→ Supplied passage
As doctors, we will be asked to validate our patients’ pain and qualify their disabilities, to lend our authority to reports of abuse, assault and mental illness. We will be expected to know more about our patients’ suffering than they themselves do; our narratives will be believed over the narratives of those who have experienced trauma firsthand. In light of this, we will have the awful responsibility of bearing witness to the violence that has inflicted and will continue to inflict people of color, LGBTQA+ folks, Muslims, immigrants, survivors of sexual assault and people with disabilities.
Donald Trump aside, this violence has always been a reality and the medical establishment has always been complicit. Sometimes, provider participation in social injustice is active; doctors have assaulted their patients or refused to engage with queer or black patients. But, I believe that most physicians are not evil or even ill-intentioned. Rather, most physicians perpetuate harm by assuming that their medical authority allows them to overrule a patient’s truth. These physicians hurt patients by making assumptions about their patient’s sex or sexuality, underestimating their patient’s pain based on race or gender, dismissing their patient’s struggles with mental illness, or questioning their patients experiences of disability or assault.

→ Data
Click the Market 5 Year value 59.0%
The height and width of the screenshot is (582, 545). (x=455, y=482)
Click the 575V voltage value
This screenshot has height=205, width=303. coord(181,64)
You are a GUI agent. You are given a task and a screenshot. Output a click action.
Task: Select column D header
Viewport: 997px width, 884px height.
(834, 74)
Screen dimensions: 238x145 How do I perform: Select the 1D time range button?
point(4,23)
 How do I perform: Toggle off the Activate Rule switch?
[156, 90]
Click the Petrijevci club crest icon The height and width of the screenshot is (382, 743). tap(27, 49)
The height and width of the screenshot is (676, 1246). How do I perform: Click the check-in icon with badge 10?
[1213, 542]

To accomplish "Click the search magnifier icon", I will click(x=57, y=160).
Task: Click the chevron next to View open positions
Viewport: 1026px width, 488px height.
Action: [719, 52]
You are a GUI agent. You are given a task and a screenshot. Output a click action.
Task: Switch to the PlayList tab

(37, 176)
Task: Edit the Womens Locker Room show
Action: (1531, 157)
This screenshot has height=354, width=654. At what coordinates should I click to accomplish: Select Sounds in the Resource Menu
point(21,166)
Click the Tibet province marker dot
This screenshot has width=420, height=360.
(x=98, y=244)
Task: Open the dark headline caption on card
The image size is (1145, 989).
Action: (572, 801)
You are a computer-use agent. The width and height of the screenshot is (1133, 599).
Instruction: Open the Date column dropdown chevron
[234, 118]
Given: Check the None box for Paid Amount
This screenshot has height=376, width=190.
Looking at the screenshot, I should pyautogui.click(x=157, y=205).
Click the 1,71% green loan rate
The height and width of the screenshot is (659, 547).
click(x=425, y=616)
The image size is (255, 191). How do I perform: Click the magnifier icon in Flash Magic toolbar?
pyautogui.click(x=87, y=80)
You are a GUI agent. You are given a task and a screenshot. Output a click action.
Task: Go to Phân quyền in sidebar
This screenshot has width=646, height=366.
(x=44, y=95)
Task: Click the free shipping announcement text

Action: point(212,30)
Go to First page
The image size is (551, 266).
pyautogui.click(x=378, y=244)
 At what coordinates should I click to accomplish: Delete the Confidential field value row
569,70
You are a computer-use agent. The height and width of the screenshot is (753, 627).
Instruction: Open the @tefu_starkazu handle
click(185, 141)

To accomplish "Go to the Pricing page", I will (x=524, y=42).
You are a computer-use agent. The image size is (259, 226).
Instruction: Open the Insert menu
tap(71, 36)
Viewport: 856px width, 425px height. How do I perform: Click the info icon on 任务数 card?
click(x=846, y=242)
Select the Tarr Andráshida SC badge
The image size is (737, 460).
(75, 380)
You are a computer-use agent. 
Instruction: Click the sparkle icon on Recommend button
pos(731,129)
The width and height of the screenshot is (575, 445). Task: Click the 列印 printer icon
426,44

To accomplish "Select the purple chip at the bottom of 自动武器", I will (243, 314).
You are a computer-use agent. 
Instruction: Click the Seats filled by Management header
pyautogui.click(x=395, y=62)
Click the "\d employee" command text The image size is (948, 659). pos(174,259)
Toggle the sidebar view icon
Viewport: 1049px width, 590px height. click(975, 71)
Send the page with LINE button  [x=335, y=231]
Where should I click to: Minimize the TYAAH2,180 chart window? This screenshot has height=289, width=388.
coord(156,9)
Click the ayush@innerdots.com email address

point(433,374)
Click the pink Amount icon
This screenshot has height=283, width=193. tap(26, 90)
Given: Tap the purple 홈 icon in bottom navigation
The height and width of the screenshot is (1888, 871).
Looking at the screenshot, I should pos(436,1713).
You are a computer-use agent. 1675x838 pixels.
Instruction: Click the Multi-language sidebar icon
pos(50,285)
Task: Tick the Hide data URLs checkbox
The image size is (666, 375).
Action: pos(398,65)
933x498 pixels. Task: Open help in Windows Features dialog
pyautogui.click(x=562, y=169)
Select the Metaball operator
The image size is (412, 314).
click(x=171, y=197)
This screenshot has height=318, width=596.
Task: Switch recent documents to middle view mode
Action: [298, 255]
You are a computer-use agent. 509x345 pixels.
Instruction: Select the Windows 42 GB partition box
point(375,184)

→ Tasks to carry out
a: Say whether each statement agrees with the passage on doctors bearing witness, answering yes or no and quoting the deciding words of the passage: (i) the writer holds that most physicians are ill-intentioned; (ii) the medical establishment has always been complicit in this violence; (iii) doctors' accounts will be believed over those of people who experienced trauma firsthand.
b: Reproduce word for word the part of the passage on doctors bearing witness that runs from "As doctors, we" to "people with disabilities.".

→ Solutions
a:
(i) No: "I believe that most physicians are not evil or even ill-intentioned."
(ii) Yes: "this violence has always been a reality and the medical establishment has always been complicit."
(iii) Yes: "our narratives will be believed over the narratives of those who have experienced trauma firsthand."

b:
As doctors, we will be asked to validate our patients’ pain and qualify their disabilities, to lend our authority to reports of abuse, assault and mental illness. We will be expected to know more about our patients’ suffering than they themselves do; our narratives will be believed over the narratives of those who have experienced trauma firsthand. In light of this, we will have the awful responsibility of bearing witness to the violence that has inflicted and will continue to inflict people of color, LGBTQA+ folks, Muslims, immigrants, survivors of sexual assault and people with disabilities.